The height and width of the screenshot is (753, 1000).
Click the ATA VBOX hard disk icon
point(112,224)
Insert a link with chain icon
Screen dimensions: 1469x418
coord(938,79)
__________
**Required task**
Write out the data above again with "disk drive" substituted for "hard disk", keeping everything else unchanged.

**Exercise result**
The height and width of the screenshot is (753, 1000).
Click the ATA VBOX disk drive icon
point(112,224)
Insert a link with chain icon
Screen dimensions: 1469x418
coord(938,79)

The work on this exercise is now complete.